What's Your Take? Leave a Comment

  1. What can the administration honestly do to prevent folks from being forced out in the majority of ENY that is made up of 2 and 3 family privately owned homes, either preserved or not included in the rezoning?

    Seems to me that rents & displacement will rise regardless of the rezoning (slower pace). We’ve been receiving many of those Crown Heights/Bed-Stuy/Bushwick residents displaced over the last few years and are poised for the second phase that is typical, which are those now priced out by newer higher income people. We are still years away from most of these hypothetical new buildings from being completed but in the mean time there’s nothing to protect people living in the rest of the neighborhood still susceptible to the private market. They can give priority to current residents or use realistic income requirements but the way things are looking many of those residents will have long been pushed out by the time those affordable apartments even materialize.

  2. “Low Income Housing” has become a political score board for many years now for too many politicians and not for profit community groups, developers etc that only seem to help themselves to a pay day, and yet still it does not seem to include the hard working people that one would assume that it should help; the truly hard working low income people that are represented in huge numbers in East New York, that are seeing first hand the new neighbors that have been displaced from the Downtown neighborhoods that somehow have NOT been able to be “qualified” for the low income housing being built in their old neighborhoods over the past few years.
    So yes there is already a bottle neck of people very dubious as to who exactly “low Income House” is for. Certainly not the people that are too busy working two & three jobs to look after them selves and their families and not enough time to “qualify” or that check every box.

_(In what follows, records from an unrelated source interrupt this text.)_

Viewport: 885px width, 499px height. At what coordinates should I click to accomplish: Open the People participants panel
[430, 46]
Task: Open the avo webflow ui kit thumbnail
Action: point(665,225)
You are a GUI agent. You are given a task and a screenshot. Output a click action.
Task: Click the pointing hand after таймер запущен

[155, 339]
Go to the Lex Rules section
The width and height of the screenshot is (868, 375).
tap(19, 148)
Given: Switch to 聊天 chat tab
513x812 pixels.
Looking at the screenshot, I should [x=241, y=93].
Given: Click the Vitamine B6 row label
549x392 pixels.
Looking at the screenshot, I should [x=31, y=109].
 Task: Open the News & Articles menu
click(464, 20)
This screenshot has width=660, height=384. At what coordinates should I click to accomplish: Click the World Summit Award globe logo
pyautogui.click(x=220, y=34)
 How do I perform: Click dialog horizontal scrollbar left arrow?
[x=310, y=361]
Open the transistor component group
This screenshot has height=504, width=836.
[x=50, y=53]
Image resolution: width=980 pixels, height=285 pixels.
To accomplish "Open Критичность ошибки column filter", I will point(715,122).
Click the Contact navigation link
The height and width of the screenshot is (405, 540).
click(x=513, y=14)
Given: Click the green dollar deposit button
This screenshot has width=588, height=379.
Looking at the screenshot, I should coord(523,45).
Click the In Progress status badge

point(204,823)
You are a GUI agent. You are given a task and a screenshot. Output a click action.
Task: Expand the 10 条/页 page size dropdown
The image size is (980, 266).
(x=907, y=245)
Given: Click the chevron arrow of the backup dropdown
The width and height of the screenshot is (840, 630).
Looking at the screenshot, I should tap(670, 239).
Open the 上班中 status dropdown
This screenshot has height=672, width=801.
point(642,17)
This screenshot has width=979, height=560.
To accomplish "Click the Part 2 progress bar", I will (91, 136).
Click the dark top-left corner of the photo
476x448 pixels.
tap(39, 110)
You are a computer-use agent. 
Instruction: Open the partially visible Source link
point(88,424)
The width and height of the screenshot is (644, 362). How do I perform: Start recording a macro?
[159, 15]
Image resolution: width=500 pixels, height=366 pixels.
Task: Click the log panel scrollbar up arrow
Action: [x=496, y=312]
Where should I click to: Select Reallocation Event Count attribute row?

  3. The author seems to be misunderstanding ULURP. The publication of the draft scope of work for the EIS did not kick off the ULURP process. ULURP has not yet begun and I believe the city intends to certify the application in the fall. It is certification of a ULURP application that begins the ULURP time clock. In the meantime, public review is underway with the scoping process. There will be a public meeting to take comments (from the general public, community boards, electeds, whoever) on the draft scope of work that was issued. This is not part of ULURP. I think there is more time and opportunity for comment than this Brownstoner post makes it sound like.